COVID-19 and Supporting Black Communities at the End of Life
(Alexandria, Va) – The National Hospice and Palliative Care Organization’s Diversity Advisory Council (DAC) released a new Position Paper titled COVID-19 and Supporting Black Communities at the End of Life. The paper was released in conjunction with the Diversity Advisory Council social media takeover on August 25. During the takeover, the council used NHPCO’s social media platforms to share information about disparities that exist in hospice and palliative care and provide resources that can help improve access to care, including the new Position Paper.
COVID-19 deaths to date have impacted the lives of Black people and other diverse groups disproportionately, relative to the general population, nationally and internationally. NHPCO’s Diversity Advisory Council prepared the Position Paper to help communities at all levels better understand the “why,” with an emphasis on building trust with diverse populations relative to patient care and the pain, misery, grief, and sorrow caused by the pandemic.
The topics covered in the Position Paper include building trust, the impact of mental distress on chronic disease in the Black community, health care segregation, and how COVID-19 has affected the grieving process of underserved communities.
“We don’t live in a bubble or on an island in isolation. What happens in the rest of society is going to impact hospice and care at the end of life,” said NHPCO President & CEO Edo Banach during a Facebook Live interview with Diversity Advisory Council Chair Nicole McCann-Davis.
“We’re dealing with disparities that have been brought to the fore as COVID-19 has had a disparate impact on communities of color, and we’ve seen the unrest across this country really calling for change. We are all in on ways that we can work together to address systemic racism,” Banach continued. “This includes ways that we can make hospice itself more accessible and more equitable.”
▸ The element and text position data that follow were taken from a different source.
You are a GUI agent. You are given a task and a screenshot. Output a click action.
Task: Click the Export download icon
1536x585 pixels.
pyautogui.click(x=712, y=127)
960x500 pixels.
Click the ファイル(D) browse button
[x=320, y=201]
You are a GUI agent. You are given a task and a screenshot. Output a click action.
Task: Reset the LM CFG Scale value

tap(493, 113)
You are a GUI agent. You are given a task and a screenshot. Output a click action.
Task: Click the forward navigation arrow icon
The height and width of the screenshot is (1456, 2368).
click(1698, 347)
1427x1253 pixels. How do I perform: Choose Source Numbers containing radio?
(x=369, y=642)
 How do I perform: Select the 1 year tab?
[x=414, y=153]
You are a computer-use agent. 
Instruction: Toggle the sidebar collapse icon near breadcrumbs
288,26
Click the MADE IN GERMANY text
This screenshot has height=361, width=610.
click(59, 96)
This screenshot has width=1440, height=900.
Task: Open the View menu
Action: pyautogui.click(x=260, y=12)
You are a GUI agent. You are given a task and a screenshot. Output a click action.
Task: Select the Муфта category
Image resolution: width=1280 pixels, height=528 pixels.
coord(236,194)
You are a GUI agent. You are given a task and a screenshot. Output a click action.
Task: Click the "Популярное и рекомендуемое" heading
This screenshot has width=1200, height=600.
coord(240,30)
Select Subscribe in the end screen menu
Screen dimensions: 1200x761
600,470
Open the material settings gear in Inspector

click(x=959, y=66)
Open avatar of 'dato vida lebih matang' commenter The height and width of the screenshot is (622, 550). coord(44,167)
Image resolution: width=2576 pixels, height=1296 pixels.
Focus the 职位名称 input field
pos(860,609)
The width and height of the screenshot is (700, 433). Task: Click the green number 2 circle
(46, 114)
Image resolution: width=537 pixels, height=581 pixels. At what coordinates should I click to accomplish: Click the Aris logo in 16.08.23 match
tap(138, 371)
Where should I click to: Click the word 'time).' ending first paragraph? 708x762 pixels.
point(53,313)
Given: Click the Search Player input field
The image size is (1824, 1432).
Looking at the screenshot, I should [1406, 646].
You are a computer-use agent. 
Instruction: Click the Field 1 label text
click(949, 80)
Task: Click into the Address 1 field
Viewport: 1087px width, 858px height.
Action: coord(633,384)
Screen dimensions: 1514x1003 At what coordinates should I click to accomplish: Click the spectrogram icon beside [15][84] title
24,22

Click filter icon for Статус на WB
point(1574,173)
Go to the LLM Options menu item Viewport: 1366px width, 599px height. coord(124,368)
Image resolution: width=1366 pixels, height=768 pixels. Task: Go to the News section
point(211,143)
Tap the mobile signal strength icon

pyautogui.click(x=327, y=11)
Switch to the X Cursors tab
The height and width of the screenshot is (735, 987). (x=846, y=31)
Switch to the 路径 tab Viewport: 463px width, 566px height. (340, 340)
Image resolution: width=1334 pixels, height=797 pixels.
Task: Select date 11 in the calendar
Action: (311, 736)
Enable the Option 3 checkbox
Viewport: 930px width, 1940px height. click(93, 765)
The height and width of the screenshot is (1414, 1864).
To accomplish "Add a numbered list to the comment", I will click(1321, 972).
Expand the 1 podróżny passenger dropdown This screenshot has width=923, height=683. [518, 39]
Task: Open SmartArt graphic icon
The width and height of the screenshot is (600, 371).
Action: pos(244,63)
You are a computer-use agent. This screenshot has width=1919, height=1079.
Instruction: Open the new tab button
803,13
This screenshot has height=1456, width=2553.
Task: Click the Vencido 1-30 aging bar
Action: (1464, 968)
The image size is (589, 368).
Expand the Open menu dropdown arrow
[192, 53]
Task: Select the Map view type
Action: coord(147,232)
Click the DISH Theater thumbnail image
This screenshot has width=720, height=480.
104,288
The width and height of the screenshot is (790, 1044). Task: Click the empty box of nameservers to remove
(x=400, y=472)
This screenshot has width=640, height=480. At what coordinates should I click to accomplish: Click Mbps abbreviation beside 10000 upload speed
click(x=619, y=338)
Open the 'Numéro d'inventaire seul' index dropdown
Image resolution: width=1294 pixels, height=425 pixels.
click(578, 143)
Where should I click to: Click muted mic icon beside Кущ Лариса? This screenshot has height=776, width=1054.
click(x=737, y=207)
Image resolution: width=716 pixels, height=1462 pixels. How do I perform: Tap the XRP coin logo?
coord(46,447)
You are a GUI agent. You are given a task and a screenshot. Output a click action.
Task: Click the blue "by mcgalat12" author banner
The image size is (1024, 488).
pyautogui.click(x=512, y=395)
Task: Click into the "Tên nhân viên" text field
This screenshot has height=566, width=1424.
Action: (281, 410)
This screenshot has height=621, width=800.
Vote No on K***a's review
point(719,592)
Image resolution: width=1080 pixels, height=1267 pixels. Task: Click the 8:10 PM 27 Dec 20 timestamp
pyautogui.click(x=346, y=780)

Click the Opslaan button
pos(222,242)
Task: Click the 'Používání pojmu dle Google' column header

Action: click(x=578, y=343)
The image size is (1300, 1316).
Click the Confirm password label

The Position Paper reinforces NHPCO’s commitment to addressing health care disparities by closing with the words of Representative John Lewis, “If you see something that is not right, not fair, not just, you have a moral obligation to do something about it.”
As the leading organization representing integrated, person-centered healthcare, NHPCO gives ongoing inspiration, practical guidance, and legislative representation to hospice and palliative care providers so they can enrich experiences for patients and ease caregiving responsibilities and emotional stress for families.